• **Materials provided**
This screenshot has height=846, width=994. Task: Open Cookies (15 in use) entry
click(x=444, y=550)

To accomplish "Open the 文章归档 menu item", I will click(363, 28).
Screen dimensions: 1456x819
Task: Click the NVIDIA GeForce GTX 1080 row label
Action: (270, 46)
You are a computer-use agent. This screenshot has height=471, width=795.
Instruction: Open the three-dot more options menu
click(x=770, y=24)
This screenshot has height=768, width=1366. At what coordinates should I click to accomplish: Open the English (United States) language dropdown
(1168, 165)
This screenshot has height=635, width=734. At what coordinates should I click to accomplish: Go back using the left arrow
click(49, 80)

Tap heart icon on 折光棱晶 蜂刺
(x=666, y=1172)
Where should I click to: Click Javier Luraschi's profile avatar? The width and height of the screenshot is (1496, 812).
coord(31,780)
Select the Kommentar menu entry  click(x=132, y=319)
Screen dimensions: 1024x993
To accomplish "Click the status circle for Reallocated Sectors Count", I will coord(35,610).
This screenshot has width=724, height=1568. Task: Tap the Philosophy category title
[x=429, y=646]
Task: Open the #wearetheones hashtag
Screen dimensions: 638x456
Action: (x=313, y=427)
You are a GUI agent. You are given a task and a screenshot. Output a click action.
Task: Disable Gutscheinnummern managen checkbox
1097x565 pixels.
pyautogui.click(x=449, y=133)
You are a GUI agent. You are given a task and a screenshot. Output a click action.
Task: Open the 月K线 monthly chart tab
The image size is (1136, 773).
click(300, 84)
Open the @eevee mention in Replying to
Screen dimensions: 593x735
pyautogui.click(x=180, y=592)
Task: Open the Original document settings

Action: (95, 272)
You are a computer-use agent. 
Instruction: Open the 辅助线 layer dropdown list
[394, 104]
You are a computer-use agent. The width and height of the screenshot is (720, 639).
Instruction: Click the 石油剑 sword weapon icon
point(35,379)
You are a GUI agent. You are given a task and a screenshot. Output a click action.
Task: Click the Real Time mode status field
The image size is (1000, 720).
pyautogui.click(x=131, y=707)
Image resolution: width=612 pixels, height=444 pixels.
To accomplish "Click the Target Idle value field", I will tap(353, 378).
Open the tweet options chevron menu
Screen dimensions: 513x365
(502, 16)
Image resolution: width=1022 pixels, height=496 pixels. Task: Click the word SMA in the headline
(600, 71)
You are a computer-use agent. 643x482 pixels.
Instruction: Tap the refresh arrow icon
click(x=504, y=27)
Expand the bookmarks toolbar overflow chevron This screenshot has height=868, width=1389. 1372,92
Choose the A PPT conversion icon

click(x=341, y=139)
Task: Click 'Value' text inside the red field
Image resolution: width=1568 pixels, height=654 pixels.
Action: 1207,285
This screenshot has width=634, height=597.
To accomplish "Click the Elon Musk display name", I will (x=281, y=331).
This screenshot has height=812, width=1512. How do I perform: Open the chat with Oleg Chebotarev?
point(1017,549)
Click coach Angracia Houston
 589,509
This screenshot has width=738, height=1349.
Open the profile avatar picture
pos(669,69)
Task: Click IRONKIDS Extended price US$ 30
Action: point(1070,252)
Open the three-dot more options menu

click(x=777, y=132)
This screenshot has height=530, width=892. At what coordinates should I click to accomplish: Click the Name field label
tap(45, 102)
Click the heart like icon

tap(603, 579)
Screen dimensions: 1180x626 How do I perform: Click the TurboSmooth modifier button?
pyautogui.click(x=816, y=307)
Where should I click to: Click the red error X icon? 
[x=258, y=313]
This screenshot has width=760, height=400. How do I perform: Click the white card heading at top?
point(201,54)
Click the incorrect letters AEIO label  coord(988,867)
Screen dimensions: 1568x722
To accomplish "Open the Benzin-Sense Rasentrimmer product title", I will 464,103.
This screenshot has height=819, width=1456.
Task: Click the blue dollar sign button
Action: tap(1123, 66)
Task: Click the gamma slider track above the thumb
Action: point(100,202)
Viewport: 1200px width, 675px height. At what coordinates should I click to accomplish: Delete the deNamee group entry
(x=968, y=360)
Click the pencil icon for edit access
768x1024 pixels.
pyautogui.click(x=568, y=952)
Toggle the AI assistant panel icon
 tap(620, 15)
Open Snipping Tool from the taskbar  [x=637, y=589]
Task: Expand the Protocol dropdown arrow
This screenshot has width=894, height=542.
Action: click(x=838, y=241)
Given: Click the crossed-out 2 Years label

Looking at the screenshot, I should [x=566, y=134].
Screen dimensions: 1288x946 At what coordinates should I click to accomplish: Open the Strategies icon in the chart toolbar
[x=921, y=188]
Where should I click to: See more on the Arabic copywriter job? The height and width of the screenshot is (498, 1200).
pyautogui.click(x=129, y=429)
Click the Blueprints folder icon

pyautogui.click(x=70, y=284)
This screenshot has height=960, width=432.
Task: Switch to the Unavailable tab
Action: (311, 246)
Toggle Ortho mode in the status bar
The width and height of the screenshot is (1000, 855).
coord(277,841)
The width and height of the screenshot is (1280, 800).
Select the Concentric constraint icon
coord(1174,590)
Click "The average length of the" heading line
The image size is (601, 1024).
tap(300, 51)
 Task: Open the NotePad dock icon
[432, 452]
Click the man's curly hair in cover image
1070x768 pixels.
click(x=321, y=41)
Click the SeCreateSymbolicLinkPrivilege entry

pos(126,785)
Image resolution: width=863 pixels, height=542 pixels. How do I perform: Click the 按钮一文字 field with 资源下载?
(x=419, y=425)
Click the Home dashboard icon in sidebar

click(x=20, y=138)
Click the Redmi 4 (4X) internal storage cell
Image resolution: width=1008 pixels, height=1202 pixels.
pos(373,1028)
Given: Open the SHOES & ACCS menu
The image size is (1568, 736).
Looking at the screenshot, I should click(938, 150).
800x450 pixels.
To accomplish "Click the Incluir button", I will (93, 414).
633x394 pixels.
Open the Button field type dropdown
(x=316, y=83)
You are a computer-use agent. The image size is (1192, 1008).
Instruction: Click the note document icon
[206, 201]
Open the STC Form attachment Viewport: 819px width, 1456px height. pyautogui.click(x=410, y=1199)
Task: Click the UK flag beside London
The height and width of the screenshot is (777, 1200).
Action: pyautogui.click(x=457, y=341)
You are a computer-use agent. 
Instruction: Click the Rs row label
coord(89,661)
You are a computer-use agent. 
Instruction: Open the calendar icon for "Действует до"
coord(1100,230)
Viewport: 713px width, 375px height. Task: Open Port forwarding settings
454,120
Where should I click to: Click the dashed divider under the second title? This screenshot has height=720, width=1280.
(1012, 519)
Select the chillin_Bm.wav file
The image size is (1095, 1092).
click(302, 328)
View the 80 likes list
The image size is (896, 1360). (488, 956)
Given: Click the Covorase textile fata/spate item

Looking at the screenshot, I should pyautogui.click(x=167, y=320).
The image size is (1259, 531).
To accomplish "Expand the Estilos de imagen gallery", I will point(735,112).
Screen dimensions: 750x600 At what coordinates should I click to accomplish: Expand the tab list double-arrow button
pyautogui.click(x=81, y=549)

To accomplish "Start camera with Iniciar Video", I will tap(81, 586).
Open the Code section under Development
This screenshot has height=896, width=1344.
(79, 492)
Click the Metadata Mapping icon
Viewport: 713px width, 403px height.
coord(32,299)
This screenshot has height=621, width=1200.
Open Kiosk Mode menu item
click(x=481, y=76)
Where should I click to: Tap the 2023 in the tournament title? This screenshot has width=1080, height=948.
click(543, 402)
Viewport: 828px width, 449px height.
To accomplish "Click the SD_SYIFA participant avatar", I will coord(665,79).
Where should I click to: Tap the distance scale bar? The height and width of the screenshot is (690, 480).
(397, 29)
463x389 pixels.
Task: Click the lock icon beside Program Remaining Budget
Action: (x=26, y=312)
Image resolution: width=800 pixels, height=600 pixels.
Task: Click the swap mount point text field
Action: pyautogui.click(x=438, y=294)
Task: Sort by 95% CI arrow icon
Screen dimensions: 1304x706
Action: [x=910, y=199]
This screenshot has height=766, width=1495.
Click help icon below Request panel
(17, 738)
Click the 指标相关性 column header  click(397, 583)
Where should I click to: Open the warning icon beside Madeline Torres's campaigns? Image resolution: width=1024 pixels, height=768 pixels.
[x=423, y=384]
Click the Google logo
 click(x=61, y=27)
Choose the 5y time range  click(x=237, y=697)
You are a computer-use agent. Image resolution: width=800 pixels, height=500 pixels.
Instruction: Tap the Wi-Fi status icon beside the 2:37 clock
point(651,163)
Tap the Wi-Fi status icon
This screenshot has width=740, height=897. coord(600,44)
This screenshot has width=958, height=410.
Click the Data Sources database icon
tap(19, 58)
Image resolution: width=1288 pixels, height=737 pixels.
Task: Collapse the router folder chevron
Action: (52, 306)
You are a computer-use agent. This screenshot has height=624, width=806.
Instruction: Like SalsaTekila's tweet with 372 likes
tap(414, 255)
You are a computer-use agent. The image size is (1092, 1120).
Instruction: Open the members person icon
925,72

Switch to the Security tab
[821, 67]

• **What is expected**
Look above for the line holding "This screenshot has height=621, width=1200.". Print it and every line after it, exactly, through the line holding "You are a computer-use agent. Image".

• **Task output**
This screenshot has height=621, width=1200.
Open Kiosk Mode menu item
click(x=481, y=76)
Where should I click to: Tap the 2023 in the tournament title? This screenshot has width=1080, height=948.
click(543, 402)
Viewport: 828px width, 449px height.
To accomplish "Click the SD_SYIFA participant avatar", I will coord(665,79).
Where should I click to: Tap the distance scale bar? The height and width of the screenshot is (690, 480).
(397, 29)
463x389 pixels.
Task: Click the lock icon beside Program Remaining Budget
Action: (x=26, y=312)
Image resolution: width=800 pixels, height=600 pixels.
Task: Click the swap mount point text field
Action: pyautogui.click(x=438, y=294)
Task: Sort by 95% CI arrow icon
Screen dimensions: 1304x706
Action: [x=910, y=199]
This screenshot has height=766, width=1495.
Click help icon below Request panel
(17, 738)
Click the 指标相关性 column header  click(397, 583)
Where should I click to: Open the warning icon beside Madeline Torres's campaigns? Image resolution: width=1024 pixels, height=768 pixels.
[x=423, y=384]
Click the Google logo
 click(x=61, y=27)
Choose the 5y time range  click(x=237, y=697)
You are a computer-use agent. Image resolution: width=800 pixels, height=500 pixels.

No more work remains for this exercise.